Task prompt: Can you reproduce word for word the part of the entries that starts with the line containing "Downvote the top comment" and ends with the line containing "Looking at the screenshot, I should [332, 148].", including both of those lines?

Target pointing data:
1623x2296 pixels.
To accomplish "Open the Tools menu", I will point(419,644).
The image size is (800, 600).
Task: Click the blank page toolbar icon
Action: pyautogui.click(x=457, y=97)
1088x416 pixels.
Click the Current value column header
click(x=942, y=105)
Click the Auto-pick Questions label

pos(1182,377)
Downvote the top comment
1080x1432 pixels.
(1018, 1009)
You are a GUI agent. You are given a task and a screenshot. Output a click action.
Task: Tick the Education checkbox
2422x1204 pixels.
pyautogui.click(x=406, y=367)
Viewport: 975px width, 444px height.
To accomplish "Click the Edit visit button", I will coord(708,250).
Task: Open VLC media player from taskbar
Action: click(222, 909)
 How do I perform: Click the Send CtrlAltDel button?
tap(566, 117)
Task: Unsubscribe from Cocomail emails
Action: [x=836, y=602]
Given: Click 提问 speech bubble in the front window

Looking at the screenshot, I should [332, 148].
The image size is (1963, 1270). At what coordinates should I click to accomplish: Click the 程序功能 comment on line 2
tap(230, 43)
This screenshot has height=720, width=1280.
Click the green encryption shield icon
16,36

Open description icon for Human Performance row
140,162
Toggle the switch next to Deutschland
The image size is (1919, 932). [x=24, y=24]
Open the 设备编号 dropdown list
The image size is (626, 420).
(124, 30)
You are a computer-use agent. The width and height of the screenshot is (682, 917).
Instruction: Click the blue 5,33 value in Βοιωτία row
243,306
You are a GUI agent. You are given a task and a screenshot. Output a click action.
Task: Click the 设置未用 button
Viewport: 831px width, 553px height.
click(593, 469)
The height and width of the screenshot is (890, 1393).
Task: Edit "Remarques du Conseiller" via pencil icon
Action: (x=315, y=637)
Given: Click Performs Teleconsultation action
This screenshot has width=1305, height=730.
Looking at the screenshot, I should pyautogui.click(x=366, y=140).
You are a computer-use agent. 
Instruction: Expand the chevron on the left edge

Result for this task:
Downvote the top comment
1080x1432 pixels.
(1018, 1009)
You are a GUI agent. You are given a task and a screenshot. Output a click action.
Task: Tick the Education checkbox
2422x1204 pixels.
pyautogui.click(x=406, y=367)
Viewport: 975px width, 444px height.
To accomplish "Click the Edit visit button", I will coord(708,250).
Task: Open VLC media player from taskbar
Action: click(222, 909)
 How do I perform: Click the Send CtrlAltDel button?
tap(566, 117)
Task: Unsubscribe from Cocomail emails
Action: [x=836, y=602]
Given: Click 提问 speech bubble in the front window

Looking at the screenshot, I should [332, 148].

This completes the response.